An dieser Stelle ist die Politik gefordert, auf die Einkommenssituation der selbständig tätigen Lehrer mit entsprechenden Regelungen zu reagieren. Ein erster Schritt wäre die Einführung einer Gleitzone. Da aber alle vorgestellten Modelle finanzielle als auch in ihrer Umsetzung Schwierigkeiten verursachen würden, sollte mittelfristig sowohl durch die Politik als auch durch die Interessenvertretungen auf die Erhöhung der Einkommen der selbständig tätigen Lehrer hingewirkt werden, da sich bei ausreichend hohen Einkommen Modifizierungen der Beitragsbelastung entbehren würden.
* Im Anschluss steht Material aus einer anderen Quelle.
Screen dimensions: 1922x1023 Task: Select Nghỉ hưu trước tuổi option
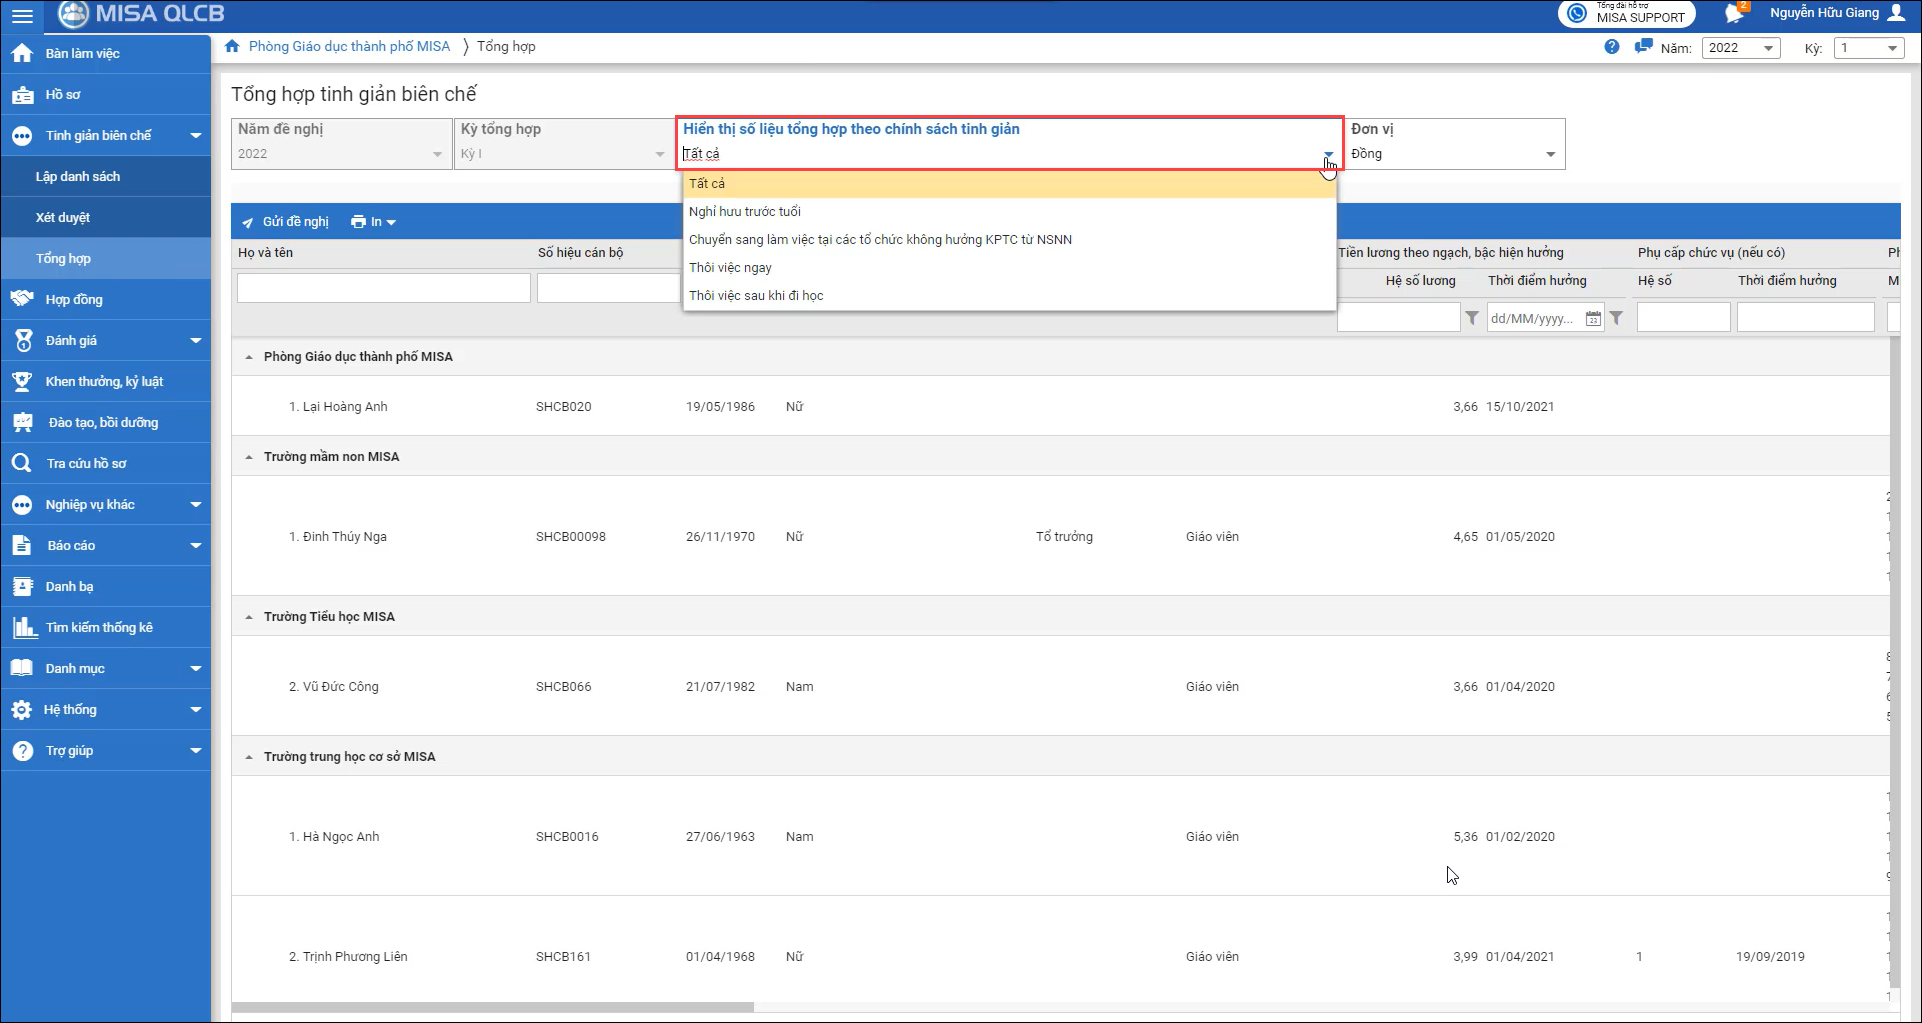(745, 212)
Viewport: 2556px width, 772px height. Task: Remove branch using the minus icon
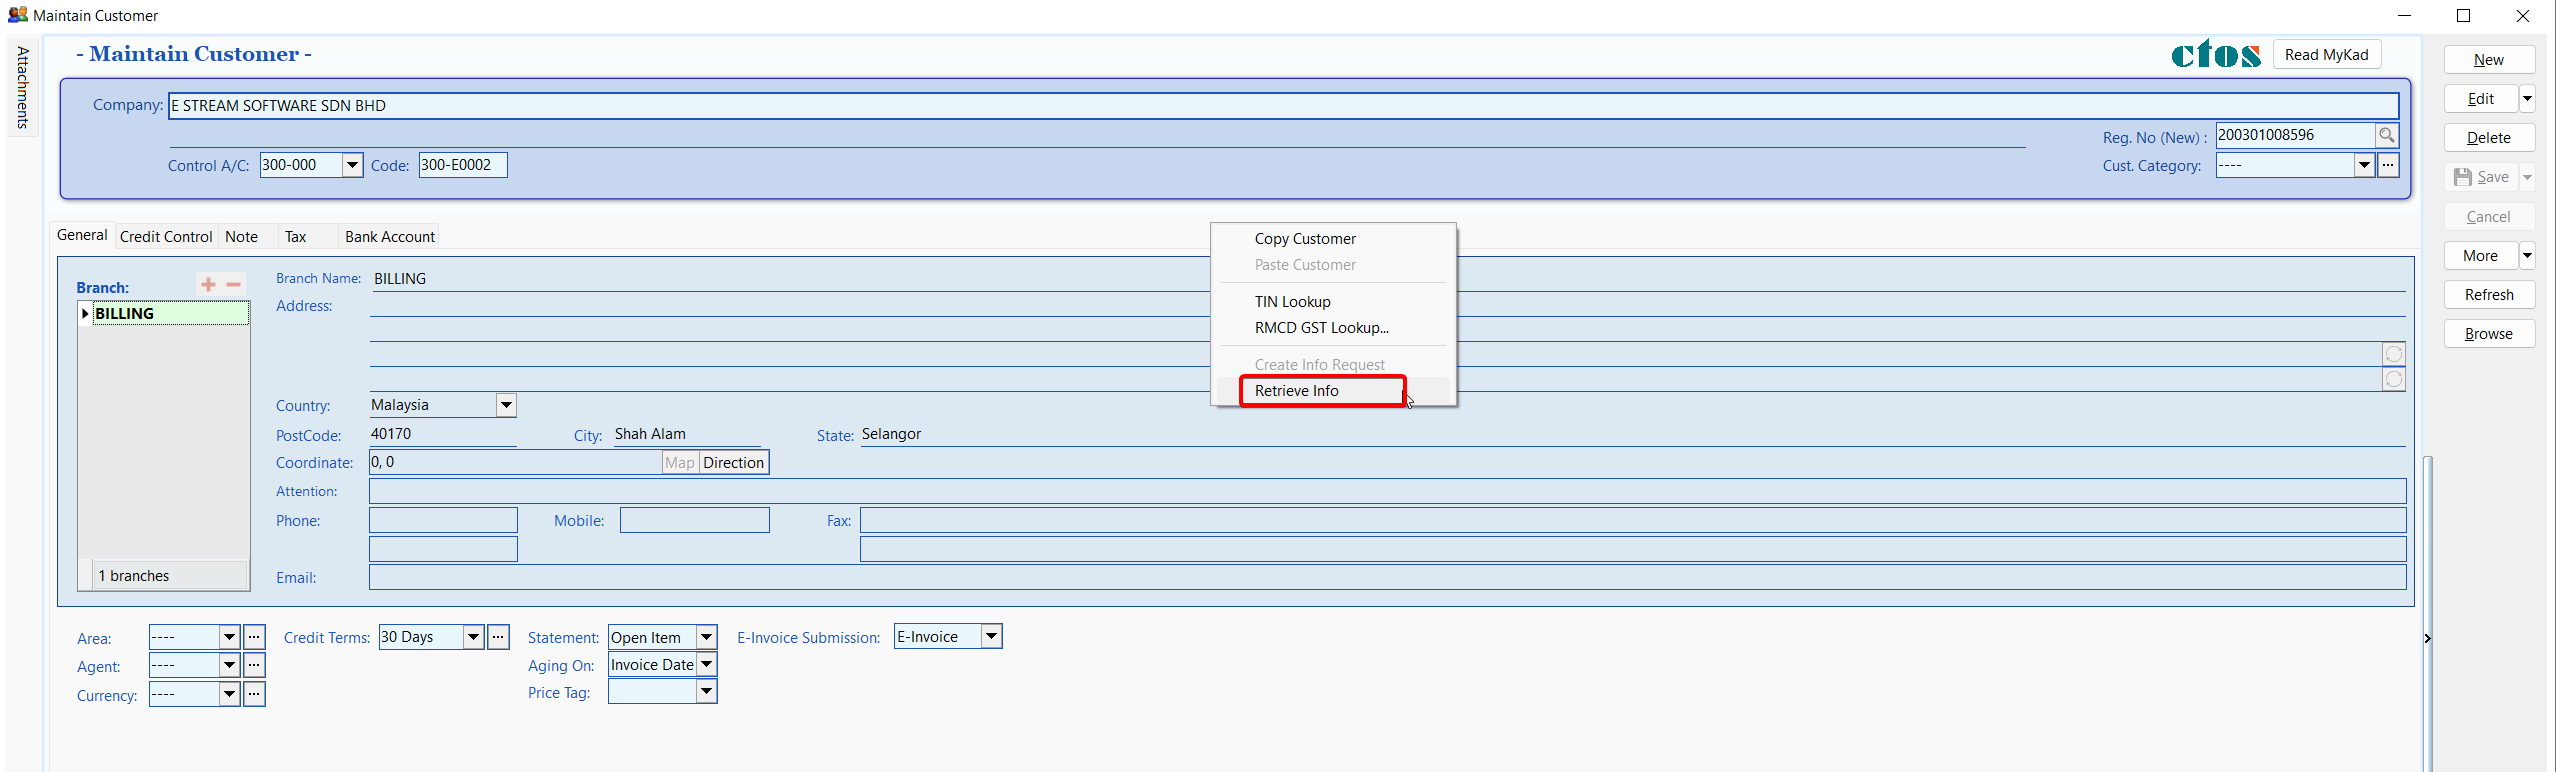[234, 285]
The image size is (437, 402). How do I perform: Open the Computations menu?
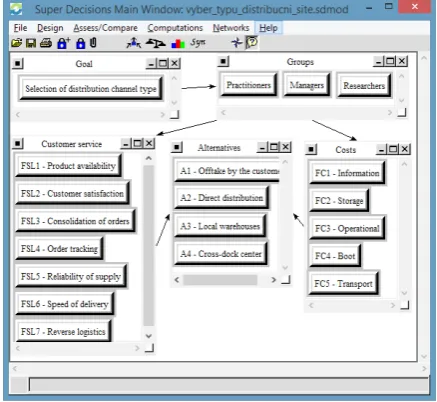(x=175, y=28)
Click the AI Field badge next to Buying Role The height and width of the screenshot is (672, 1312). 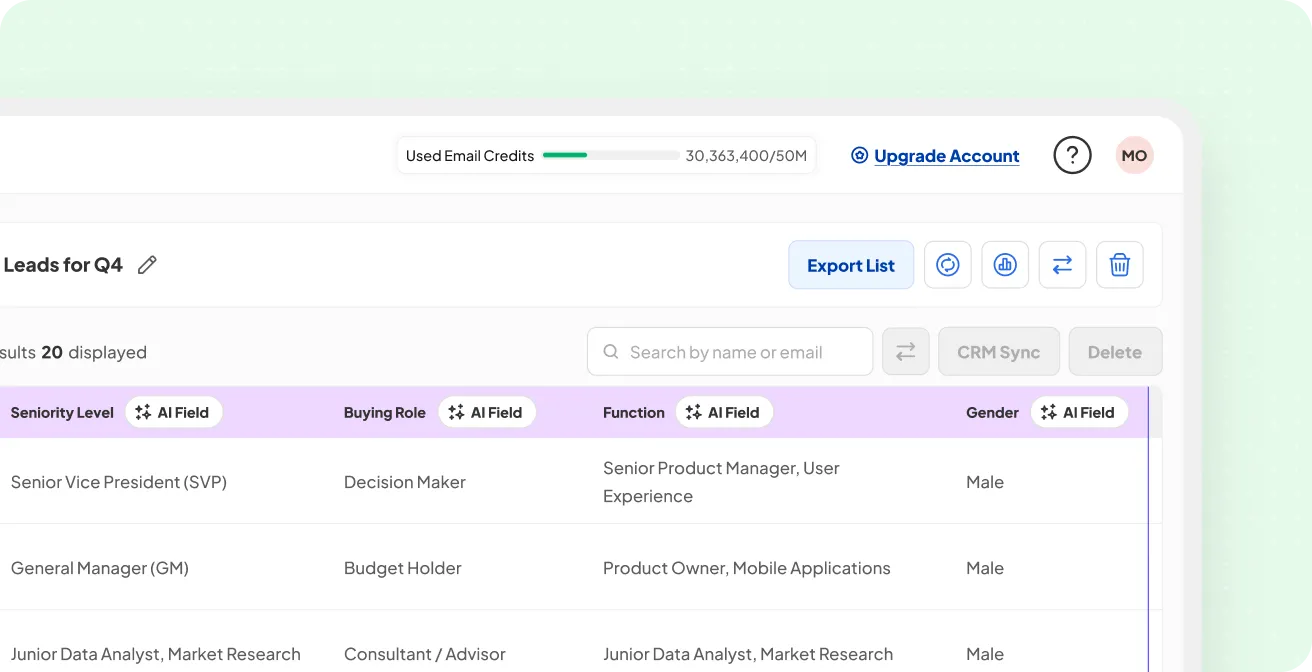pos(486,412)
Zumindest die mit öffentlichen Geldern finanzierten Bildungsangebote könnten durch die Politik positiv beeinflusst werden, so dass die kritisierten niedrigen Honorare eine spürbare Erhöhung erfahren könnten. Fraglich bleibt aber, ob angesichts knapper öffentlicher Haushalte derartige Maßnahmen tatsächlich umgesetzt werden würden.